(di Paolo Petroni)
(ANSAmed) - ROMA, 17 LUG - Sono pochissimi gli scrittori veri
che, oltre a diventare popolari per i loro libri, riescono ad
essere amati anche come personaggi. Andrea Camilleri, morto oggi
a 93 anni, era uno di questi e ha usato questa sua forza
mediatica per raccontare di sé e del suo amato commissario
Montalbano, ma soprattutto per intervenire sul sociale, per
cercar di far arrivare ai suoi lettori, che sono tantissimi,
alcune idee base di democrazia e eguaglianza e dignità che
sapeva bene oggi purtroppo non sono più da dare per scontate.
La sua importanza come artista e intellettuale è stata
proprio in questo costante impegno nella scrittura legata alle
idee (si vedano un libro quale 'Come la penso' del 2013 o le sue
prese di posizione sul governo Berlusconi e oggi verso Salvini),
proposte con la sua aria bonaria ma anche con un preciso vigore,
con quel guizzo negli occhi che rende vero e vitale quel che si
sta dicendo, senza perdere forza nemmeno ora che gli occhi gli
si erano spenti. E i modi per dirlo, oltre a quelli diretti
delle interviste su temi caldi del momento, sono anche quelli
dei romanzi, in particolare quelli costruiti su influenza di
Sciascia partendo da un avvenimento storico del passato più o
meno recente, ma tutti alla fine incentrati sul nodo dei
rapporti tra potere e malavita organizzata.

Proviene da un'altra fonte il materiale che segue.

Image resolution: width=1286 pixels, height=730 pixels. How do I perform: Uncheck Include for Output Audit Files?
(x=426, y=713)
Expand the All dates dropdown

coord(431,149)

Traccia di questo resta anche nelle avventure contemporanee
di Montalbano nella sua Vigata, nate nel 1994 con 'La forma
dell'acqua', ritratto di vita e malavita di provincia (quella di
Montelusa) in cui comunque emerge la figura del protagonista,
con la sua malinconica ironia, e la caratterizzazione dei
personaggi di contorno (il che ha fatto anche la eccezionale
fortuna della serie tv con Luca Zingaretti), simpatico e abile
commissario con una moralità tutta sua da cui non prescinde mai
e con un modo personale di svolgere le indagini, spesso
apparentemente attratto più dagli elementi di contorno e da
rivelatori indizi divagatori che dalla sostanza del crimine.
Figure e ambienti divertenti e ironici che rivelano echi,
personalmente reinventati, della letteratura gialla che va da
Simenon (di cui amava ancor più i romanzi senza Maigret) a
Vazquez Montalban passando per Scerbanenco, ma soprattutto sono
proposti in un'abile costruzione di ritmo narrativo incardinato
su un dialogo magistrale e sostenute da quella personalissima
lingua da lui creata, misto di italiano ed echi di siciliano, la
cui espressività tanto conquista i suoi lettori ma spesso ha
fatto storcere il naso a certa critica. "Non si tratta di
incastonare parole in dialetto all'interno di frasi italiane -
spiegava - quanto di seguire il flusso di un suono, componendo
una sorta di partitura che invece delle note adoperi il suono
delle parole. Per arrivare ad un impasto unico, dove non si
riconosce più il lavoro strutturale che c'è dietro. Il risultato
deve avere la consistenza della farina lievitata e pronta a
diventare pane". Per questo l'ultima lettura risolutiva, prima
di consegnare un testo, era sempre ad alta voce.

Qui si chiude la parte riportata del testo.